To mark the occasion of Walter Schmögner’s seventy-fifth birthday, the Albertina presents a hitherto unknown aspect of the versatile Austrian artist’s production in its exhibition Sculptures and Objects. Recognized as a successful illustrator of children’s books and caricaturist of a cranky petty bourgeoisie in the 1960s, Walter Schmögner has been regarded as one of the exceptional figures in Austrian art history as a draftsman like Alfred Kubin, Fritz von Herzmanovsky-Orlando, or Walter Pichler since the 1970s.

From 1999 to 2011, Walter Schmögner came to create objects made from pumpkins, pig bladders, osiers, rice paper, and hemp twines, including representational sculptures in which he identifies with a grotesque dog skeleton, for instance: “I, crouching, thinking.” These objects and sculptures derive from drawing in terms of both their content and form. Schmögner’s hard pencil still makes itself felt in their sharp outlines as does the caricaturist’s tragicomic self-irony.
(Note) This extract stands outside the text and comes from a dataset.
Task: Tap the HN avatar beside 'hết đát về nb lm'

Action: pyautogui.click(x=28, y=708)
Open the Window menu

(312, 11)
Whereas Schmögner paints spontaneously and does not use any preparatory drawings, he determines the shape, form, and color of his sculptures and objects as well as the material he will use beforehand. The artist distils man’s animal essence, as it were, exploring the continuing transformation of matter: a metamorphosis that results in ever-new forms and figures. This is also the subject of Schmögner’s other vitrine objects.